* [SOURCE TEXT]
If LARGE_SCRATCH_DEV feature also implies verifying data checksum during
fsck, I'm strongly wondering if any end user would be happy when fsck a
10TB fs and waiting hours, just after a unexpected powerloss.

I can also go with cases like compression feature, bounding a feature to
mkfs flag or offline tuning, is not flex nor end user friendly.

Yes, for some cases, paired fs features are good, especially for
fstests, but sometimes it's not.

(Although for the very initial intention of this patchset, I still
believe we need "mkfs.btrfs --metadata-uuid" option, that problem itself
is not worthy all the hassle)

That's why we allow end users to choose if they want to verify data
checksum at fsck time, just as an example.

>
> IOWs, what you want to do is add a config variable for
> BTFS_SCRATCH_CHECK_DATA, and trigger off that in all btrfs specific
> functions that need to add, modify or check data checksums.

Yes, for this check-data-csum case, it's possible to go environment
variables.

But more and more variables are just also going undocumented, just as
you worried for external scripts.

>
>> For now we're not going to enable the "--check-data-csum" option nor we
>> have the ability to teach fstests how to change the behavior.
>
> We most certainly do have the ability to do this in fstests, and
> quite easily.
>
> Another example is the USE_EXTERNAL variable that tells XFS and ext4
> that external log devices (and rt devices for XFS) are to be used.

* [RECORDED INFORMATION]
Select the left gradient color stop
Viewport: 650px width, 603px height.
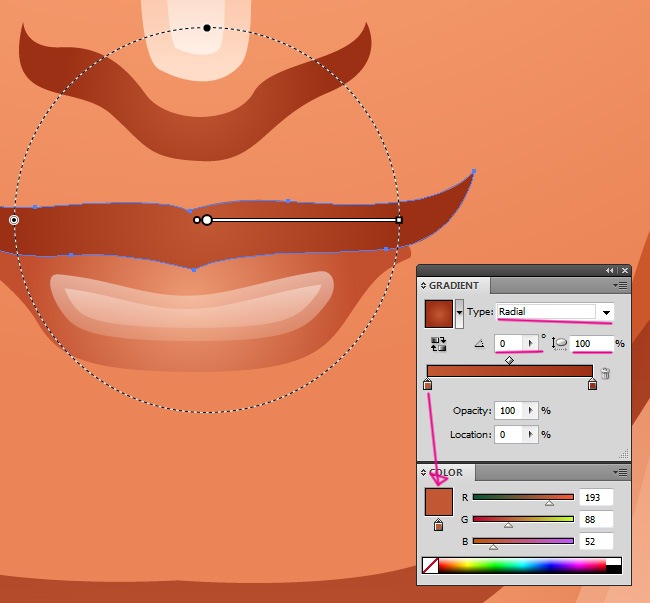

* [EXERCISE REQUIREMENTS] Write the next part of the mailing-list discussion about btrfs data checksum checks in fstests, starting after its last sentence.

* [RESPONSE TO THIS EXERCISE]
> This has hooks all over mkfs, mount, check, repair, xfs_db, quota
> and fs population functions so that they all specify devices
> appropriately.
>
> That is, this config variable directly modifies the command lines
> used for these operations - it is an even better example of FS
> specific device configuration driving by config variables than
> LARGE_SCRATCH_DEV.  This model will work just fine for stuff like
> the --check-data-csum btrfs specific check option being talked about
> here, and the only thing that needs to change is the btrfs specific
> check/repair functions...

I have already explained, sometimes end users really want to choose
between checking just several megabytes of metadata, and checking
several terabytes of data.

Thus paired and on-disk flags is not always the best solution for real
world usage.

>
>> Thus I'm taking the chance to explore any way to "out-source" those
>> mkfs/fsck functionality, even this means other fses may not even bother
>> as the current framework just works good enough for them.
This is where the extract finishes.